Work instructions: Give back exactly the lines of the material below that start at the line containing "You are a computer-use agent." and end at the line containing "The image size is (247, 243).", and no others.

::::::::

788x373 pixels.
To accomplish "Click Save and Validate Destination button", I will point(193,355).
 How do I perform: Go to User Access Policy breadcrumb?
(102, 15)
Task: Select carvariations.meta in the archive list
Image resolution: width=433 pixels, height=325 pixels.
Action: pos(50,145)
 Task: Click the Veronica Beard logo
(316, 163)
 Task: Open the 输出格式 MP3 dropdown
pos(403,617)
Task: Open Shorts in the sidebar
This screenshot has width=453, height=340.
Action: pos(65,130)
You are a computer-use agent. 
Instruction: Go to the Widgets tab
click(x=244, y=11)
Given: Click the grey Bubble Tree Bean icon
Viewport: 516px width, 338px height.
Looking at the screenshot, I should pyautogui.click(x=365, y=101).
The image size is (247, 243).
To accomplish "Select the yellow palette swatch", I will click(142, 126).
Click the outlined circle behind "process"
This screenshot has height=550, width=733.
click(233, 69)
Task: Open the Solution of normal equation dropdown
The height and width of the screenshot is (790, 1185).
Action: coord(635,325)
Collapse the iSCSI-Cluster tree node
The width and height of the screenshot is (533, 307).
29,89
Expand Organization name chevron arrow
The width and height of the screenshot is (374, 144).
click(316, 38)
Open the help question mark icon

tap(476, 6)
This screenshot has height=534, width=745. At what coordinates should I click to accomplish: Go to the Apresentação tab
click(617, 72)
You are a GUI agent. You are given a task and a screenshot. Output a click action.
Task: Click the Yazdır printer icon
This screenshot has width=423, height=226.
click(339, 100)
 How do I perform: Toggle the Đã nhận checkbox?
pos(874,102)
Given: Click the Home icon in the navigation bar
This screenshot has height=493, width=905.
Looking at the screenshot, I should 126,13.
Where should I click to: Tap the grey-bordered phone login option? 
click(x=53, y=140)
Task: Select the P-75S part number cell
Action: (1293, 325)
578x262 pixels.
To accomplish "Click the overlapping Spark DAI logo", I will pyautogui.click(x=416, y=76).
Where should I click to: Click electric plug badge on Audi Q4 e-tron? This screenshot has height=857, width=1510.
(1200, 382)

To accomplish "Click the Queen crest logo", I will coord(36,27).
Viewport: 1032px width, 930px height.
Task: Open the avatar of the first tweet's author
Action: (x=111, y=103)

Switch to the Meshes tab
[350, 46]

::::::::

Solution:
You are a computer-use agent. 
Instruction: Go to the Widgets tab
click(x=244, y=11)
Given: Click the grey Bubble Tree Bean icon
Viewport: 516px width, 338px height.
Looking at the screenshot, I should pyautogui.click(x=365, y=101).
The image size is (247, 243).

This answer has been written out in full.